[Stored data entries]
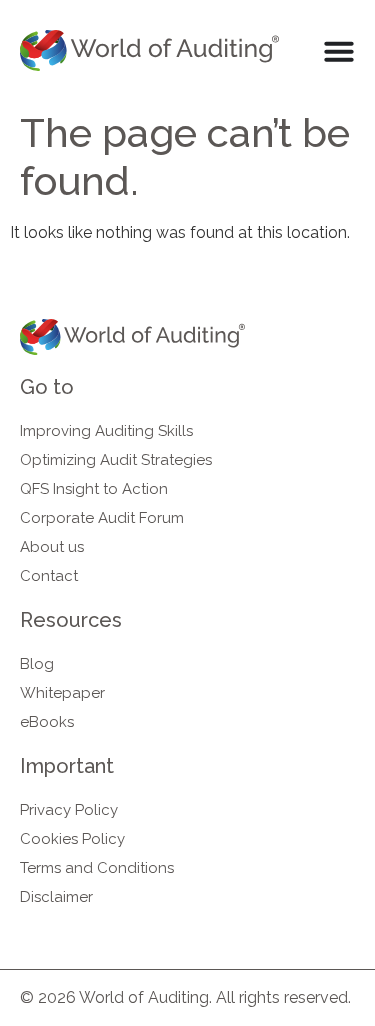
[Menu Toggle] (339, 51)
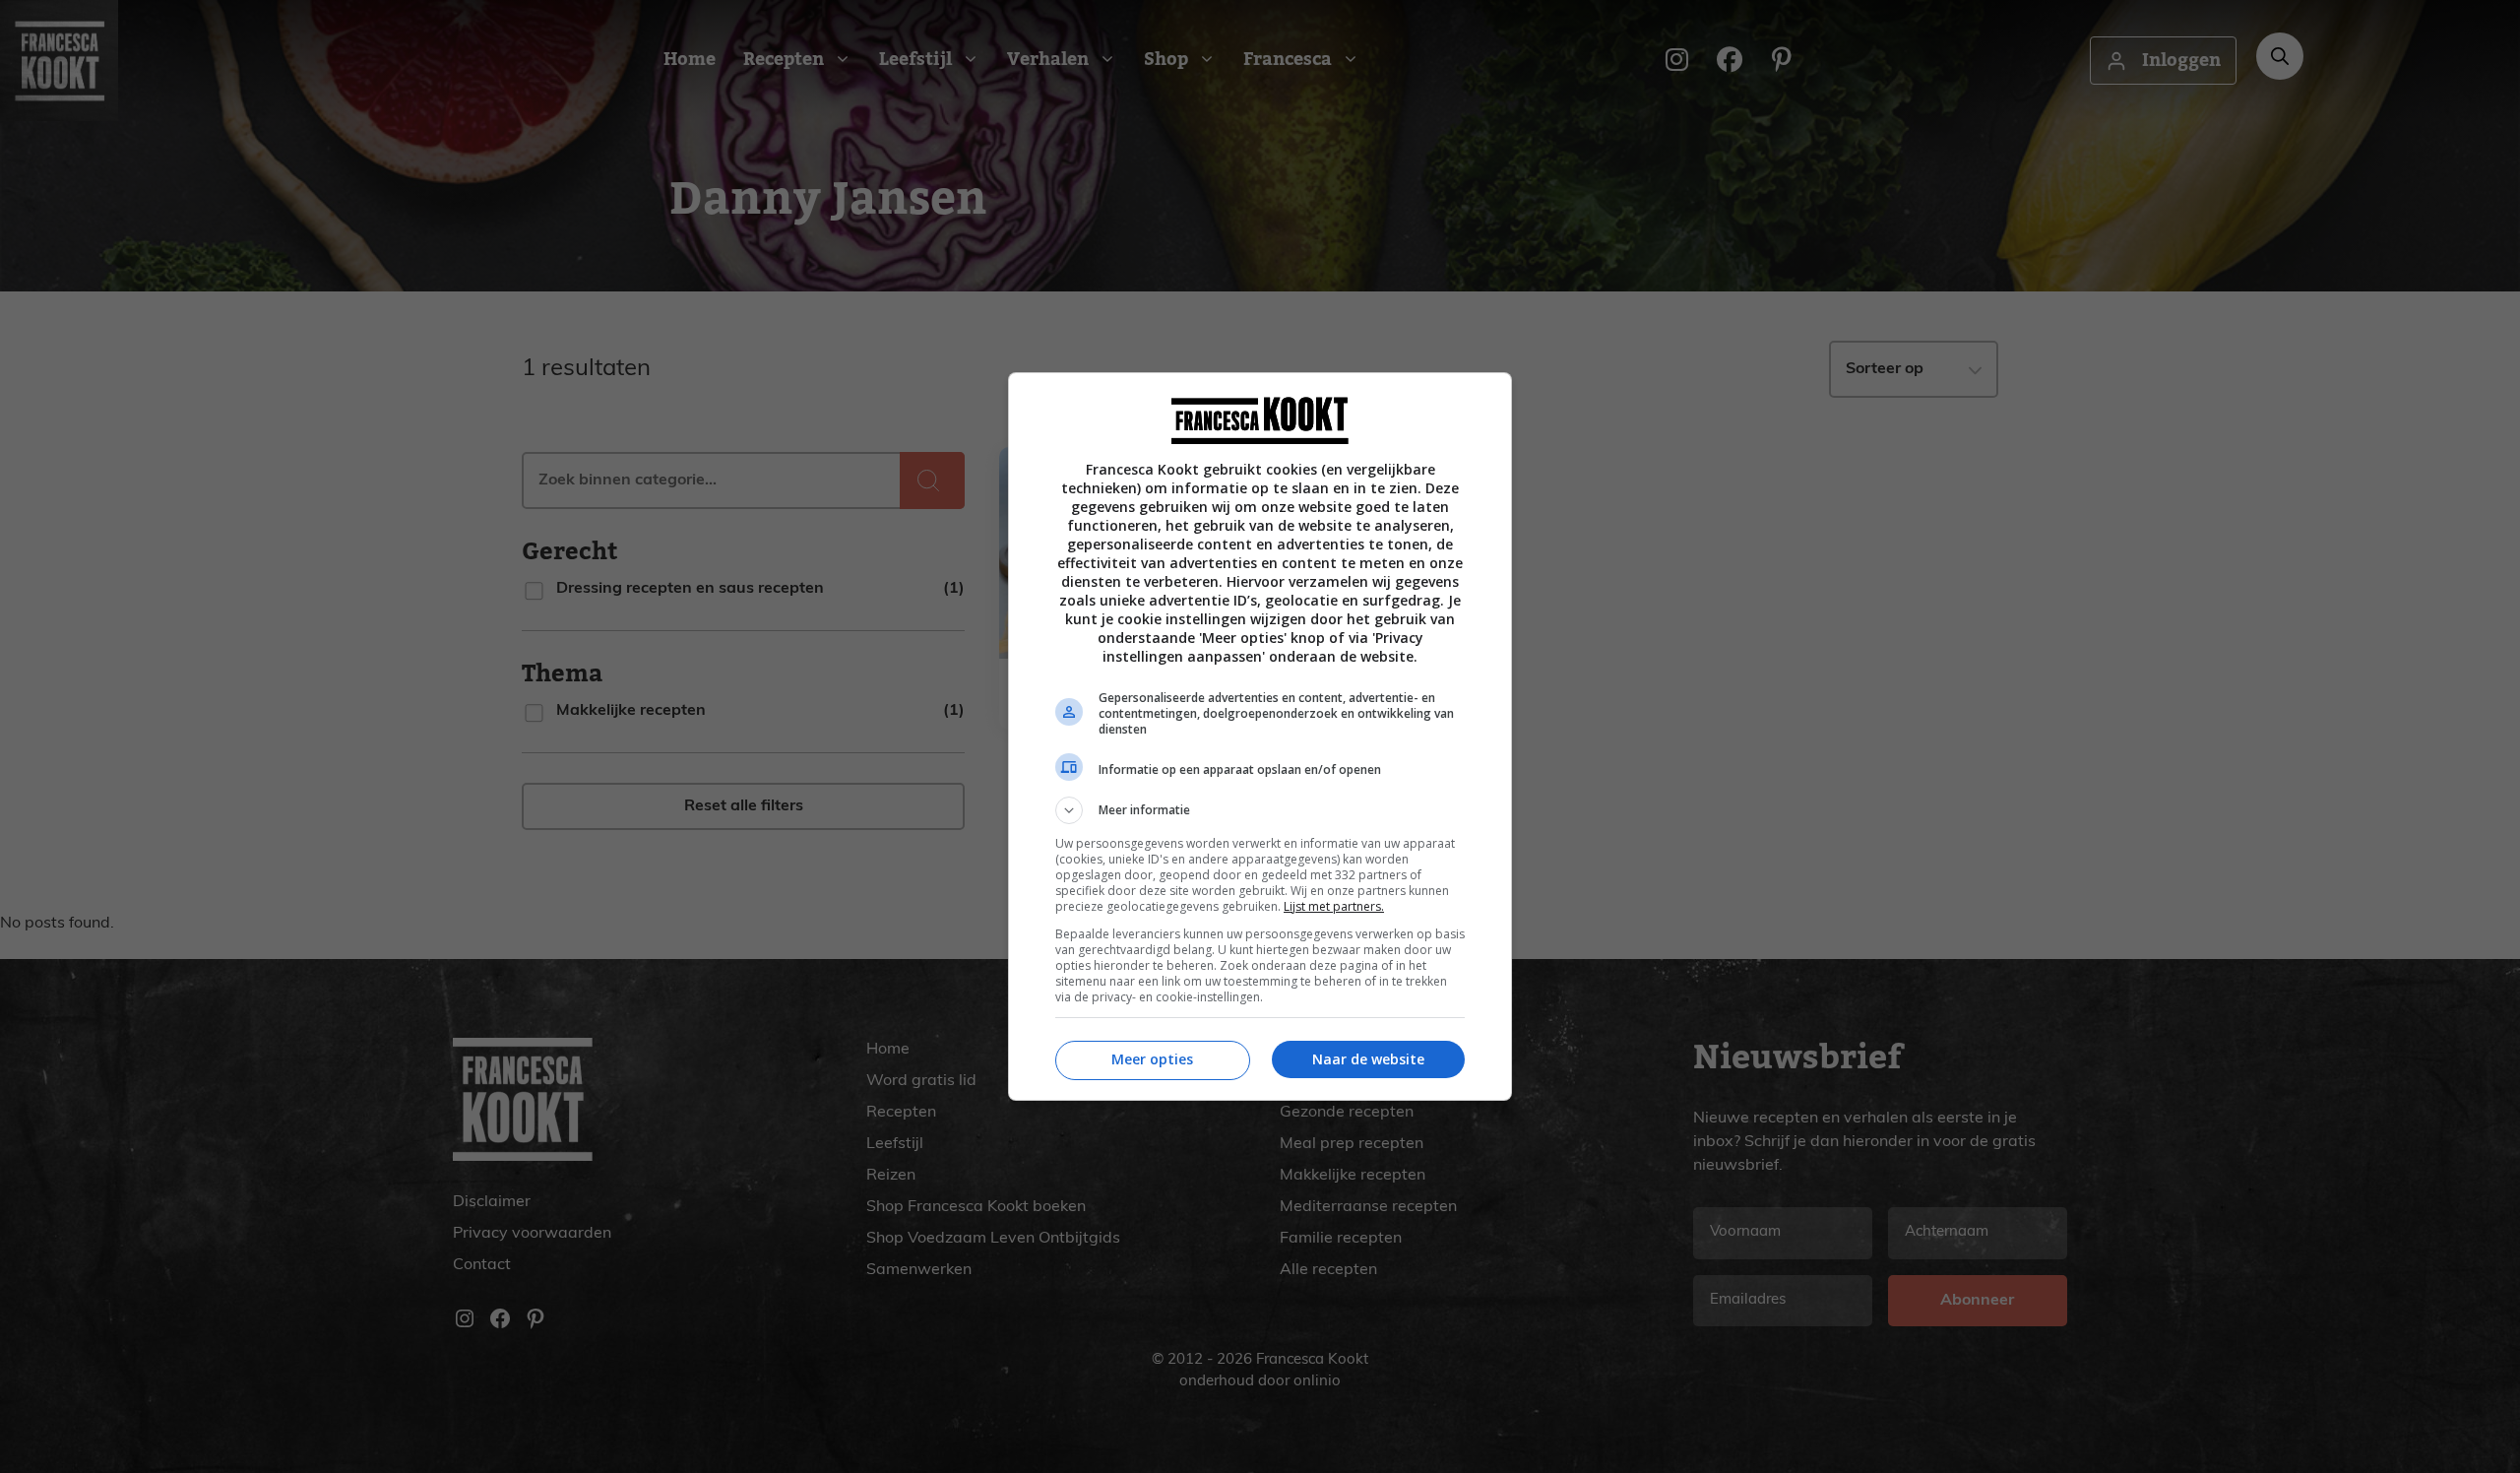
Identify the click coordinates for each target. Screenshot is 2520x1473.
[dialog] (1260, 736)
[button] (1260, 810)
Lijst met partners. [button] (1334, 906)
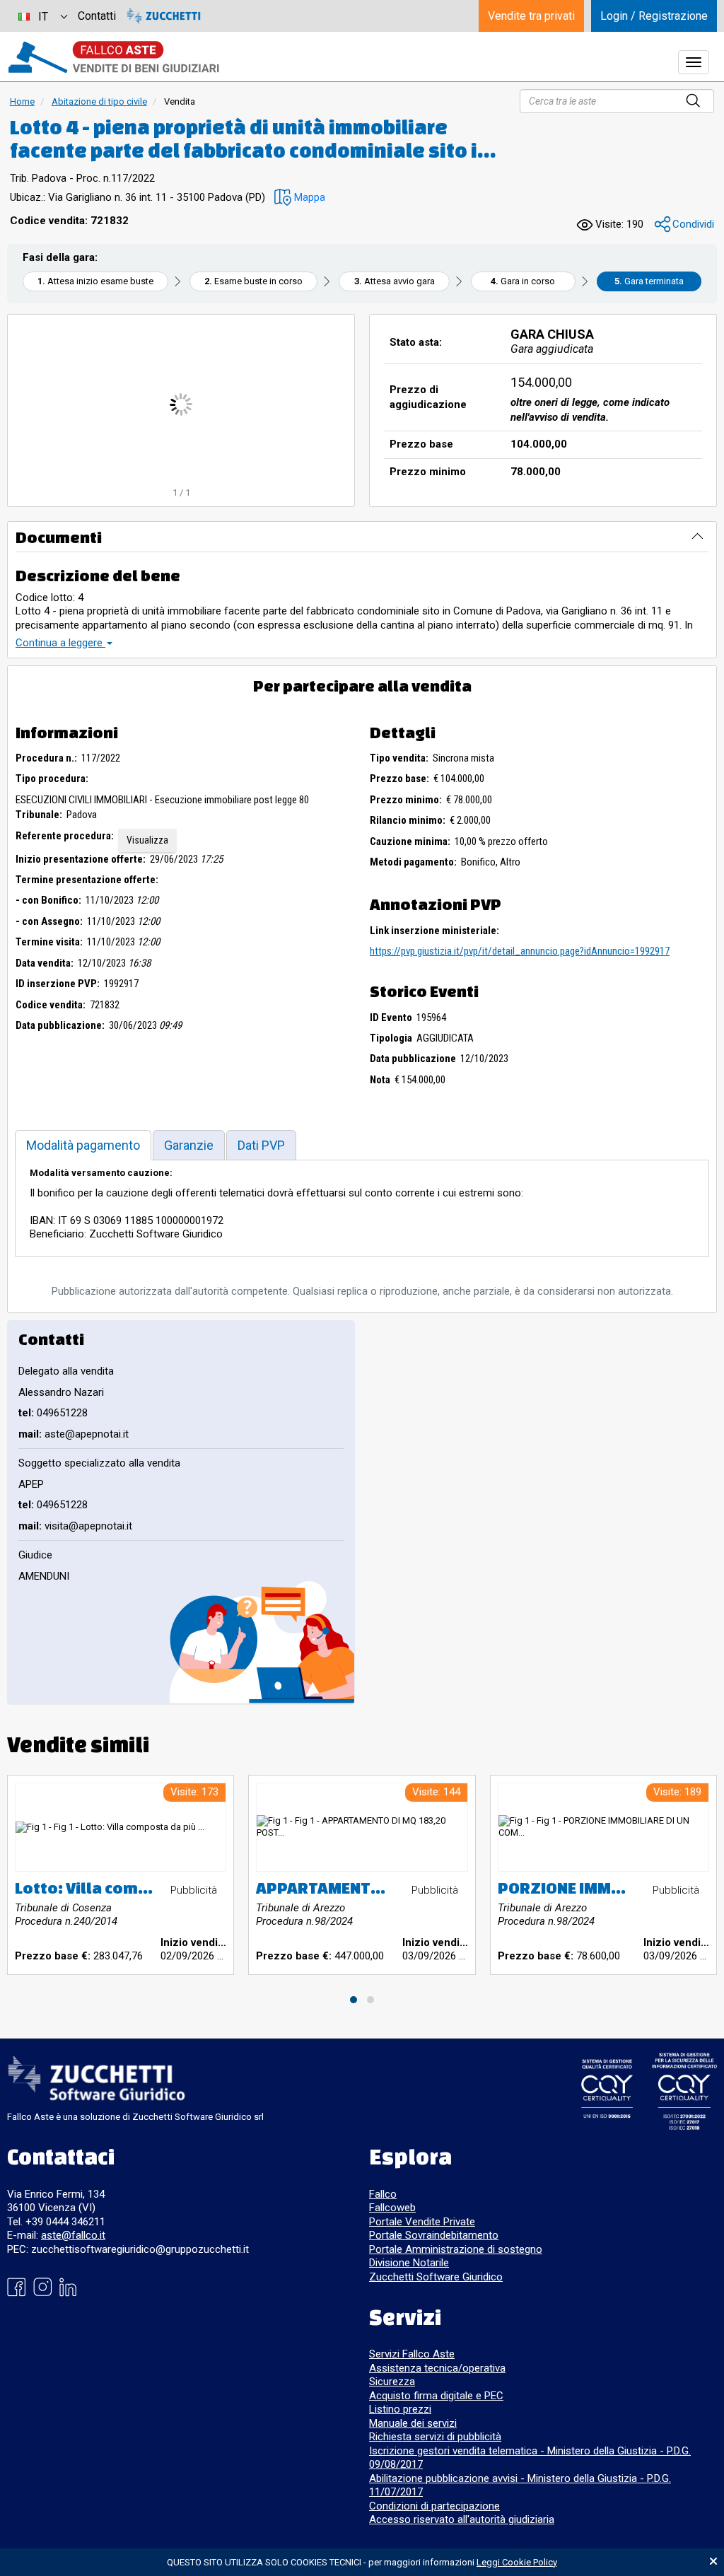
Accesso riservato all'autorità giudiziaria (461, 2519)
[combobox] (42, 16)
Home (22, 101)
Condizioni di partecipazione (434, 2506)
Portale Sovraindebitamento (433, 2235)
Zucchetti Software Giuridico (436, 2277)
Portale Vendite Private (422, 2221)
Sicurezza (392, 2381)
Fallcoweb (392, 2207)
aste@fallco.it (73, 2235)
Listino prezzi (400, 2409)
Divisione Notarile (409, 2262)
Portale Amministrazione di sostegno (455, 2249)
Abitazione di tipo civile (99, 101)
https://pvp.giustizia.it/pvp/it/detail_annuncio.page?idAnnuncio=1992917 (520, 951)
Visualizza (147, 840)
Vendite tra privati (531, 16)
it (43, 16)
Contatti (97, 16)
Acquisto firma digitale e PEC (436, 2395)
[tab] (83, 1145)
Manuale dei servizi (413, 2423)
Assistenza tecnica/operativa (437, 2368)
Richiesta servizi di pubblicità (435, 2436)
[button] (299, 197)
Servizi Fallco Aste (412, 2354)
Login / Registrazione (654, 16)
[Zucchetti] (164, 16)
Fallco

[Problem requirements] Count up the lines in the entries that hold "Zucchetti", and respond with that count and no other text.

[Task output] 2